*** Opening of STORED DATA ***
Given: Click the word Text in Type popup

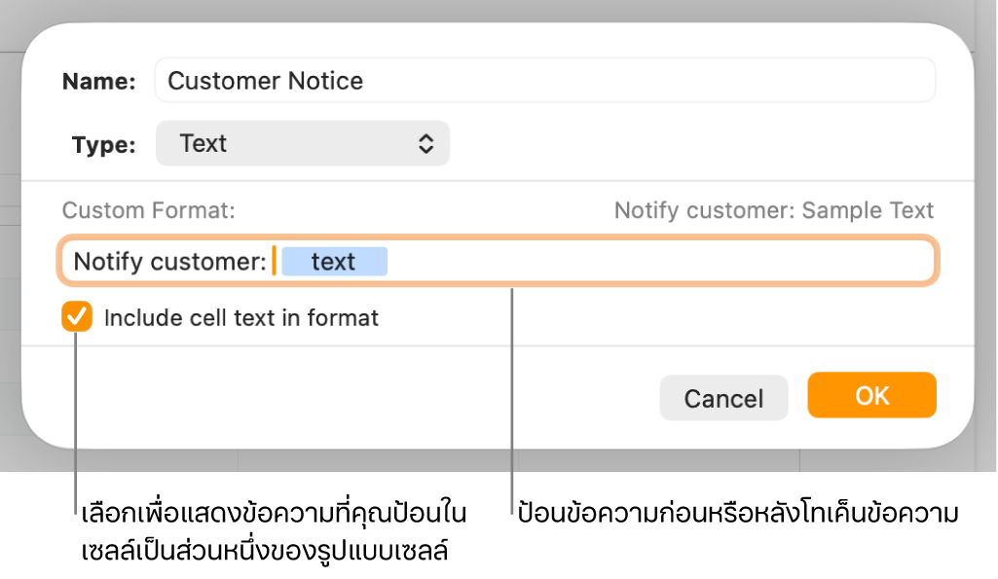Looking at the screenshot, I should click(x=203, y=144).
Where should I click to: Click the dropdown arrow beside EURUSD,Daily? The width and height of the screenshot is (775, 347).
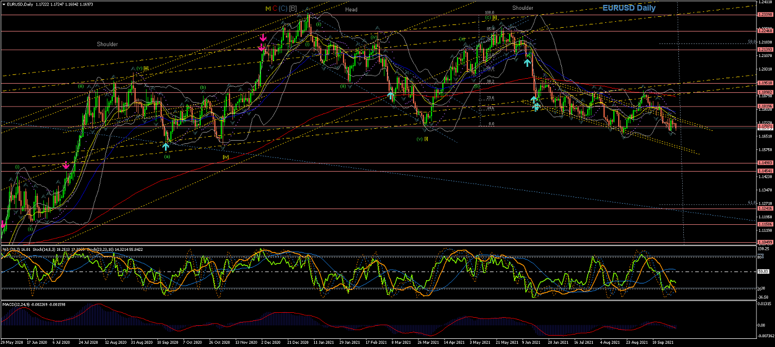click(3, 4)
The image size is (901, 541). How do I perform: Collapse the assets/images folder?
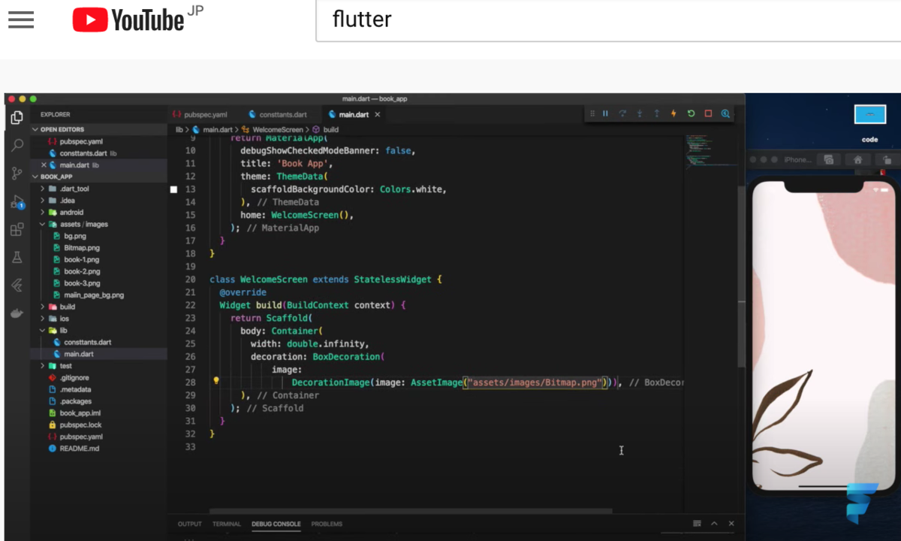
*** Close of STORED DATA ***
▶ _WHAT NEEDS TO BE DONE_
Restate each entry exactly, omitting pictures.

▶ _EXERCISE RESULT_
Given: Click the word Text in Type popup

Looking at the screenshot, I should click(x=203, y=144).
Where should I click to: Click the dropdown arrow beside EURUSD,Daily? The width and height of the screenshot is (775, 347).
click(3, 4)
The image size is (901, 541). How do I perform: Collapse the assets/images folder?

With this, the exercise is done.